You can view the assignment as either building a peer-to-peer (P2P) version of flickr, or as building the Bayou P2P storage system. Either way, the idea is that you run an application on your machine. That application lets you add, remove, or replace photos that it manages (as well as add, remove, or edit comments on photos it contains). You can do that whether or not your machine has network connectivity; it's a purely local operation.

What the application provides is a shared view of the union of all the photos (and comments) everyone using that application has submitted. It does that by exchanging information between pairs of participants. For instance, if I've recently added a photo on my machine and my application instance talks to yours, they might notice that your machine was missing the new photo. My application instance would then transfer it to yours.

More specifically, a running instance of the application periodically looks around for other running instances of the same application. (This is called discovery.) When it finds one (or is itself found by one), each sends the other data (photos and comments) that the other is missing. This pairing of application instances is opportunistic; if you're running the application on your laptop while in the coffee shop, and someone else in that coffee shop is running an instance, the two may find each other and communicate. There are no central servers at well known addresses, you just communicate with whoever, whenever. (This general style of communication has a number of names: gossiping, epidemic, anti-entropy, and (perhaps) social networking among them. We'll use the term Bayou uses, anti-entropy.)

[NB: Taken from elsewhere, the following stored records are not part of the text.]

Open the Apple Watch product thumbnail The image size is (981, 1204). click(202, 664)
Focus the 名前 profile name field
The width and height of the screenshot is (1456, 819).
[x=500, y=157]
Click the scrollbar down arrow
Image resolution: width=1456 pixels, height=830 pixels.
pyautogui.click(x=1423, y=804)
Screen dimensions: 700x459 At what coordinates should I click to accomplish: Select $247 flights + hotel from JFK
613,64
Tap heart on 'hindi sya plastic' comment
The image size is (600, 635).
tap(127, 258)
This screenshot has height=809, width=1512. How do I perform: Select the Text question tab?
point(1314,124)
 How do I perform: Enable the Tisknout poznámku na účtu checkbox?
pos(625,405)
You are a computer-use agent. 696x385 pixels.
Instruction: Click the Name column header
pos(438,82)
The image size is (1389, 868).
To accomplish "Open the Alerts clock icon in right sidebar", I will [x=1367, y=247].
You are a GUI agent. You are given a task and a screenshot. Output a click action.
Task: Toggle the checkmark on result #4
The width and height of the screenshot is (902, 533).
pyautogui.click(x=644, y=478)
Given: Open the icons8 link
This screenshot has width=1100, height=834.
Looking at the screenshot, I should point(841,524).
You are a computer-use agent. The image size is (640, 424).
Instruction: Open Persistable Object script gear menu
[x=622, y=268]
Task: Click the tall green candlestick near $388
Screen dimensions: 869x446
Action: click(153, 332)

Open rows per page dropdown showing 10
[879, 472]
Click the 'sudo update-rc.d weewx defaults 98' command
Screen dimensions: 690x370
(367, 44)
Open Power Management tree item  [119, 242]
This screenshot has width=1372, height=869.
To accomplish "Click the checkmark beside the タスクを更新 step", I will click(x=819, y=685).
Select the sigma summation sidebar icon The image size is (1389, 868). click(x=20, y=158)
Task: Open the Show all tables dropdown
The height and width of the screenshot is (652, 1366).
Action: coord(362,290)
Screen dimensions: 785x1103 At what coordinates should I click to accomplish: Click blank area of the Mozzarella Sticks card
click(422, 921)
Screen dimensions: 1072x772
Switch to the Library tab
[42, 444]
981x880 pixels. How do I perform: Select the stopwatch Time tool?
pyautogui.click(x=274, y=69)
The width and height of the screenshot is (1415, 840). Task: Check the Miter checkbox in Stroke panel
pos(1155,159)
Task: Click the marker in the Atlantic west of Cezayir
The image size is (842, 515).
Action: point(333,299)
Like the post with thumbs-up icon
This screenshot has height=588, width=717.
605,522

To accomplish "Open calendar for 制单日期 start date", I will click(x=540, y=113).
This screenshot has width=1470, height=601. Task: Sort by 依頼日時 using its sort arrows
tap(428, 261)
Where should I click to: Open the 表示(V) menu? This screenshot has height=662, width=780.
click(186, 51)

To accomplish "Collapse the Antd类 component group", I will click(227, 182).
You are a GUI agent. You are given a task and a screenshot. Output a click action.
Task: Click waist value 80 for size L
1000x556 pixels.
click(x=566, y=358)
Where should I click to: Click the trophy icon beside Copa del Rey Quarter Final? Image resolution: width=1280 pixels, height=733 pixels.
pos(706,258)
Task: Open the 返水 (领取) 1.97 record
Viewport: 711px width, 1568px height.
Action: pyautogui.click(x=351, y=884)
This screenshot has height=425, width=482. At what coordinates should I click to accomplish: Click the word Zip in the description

The major constraints on the application are:

  • eventual consistency: if updates were to stop, but opportunistic communication were to continue for long enough, eventually the local states (set of photos and comments) of all copies of the application would be the same.

  • disruption tolerant networking (DTN): There is no central server, and there is no time at which the all application instances are necessarily online, i.e., the connectivity is disrupted. Nonetheless, the application is useful always: all operations it provides are available to the local user all the time.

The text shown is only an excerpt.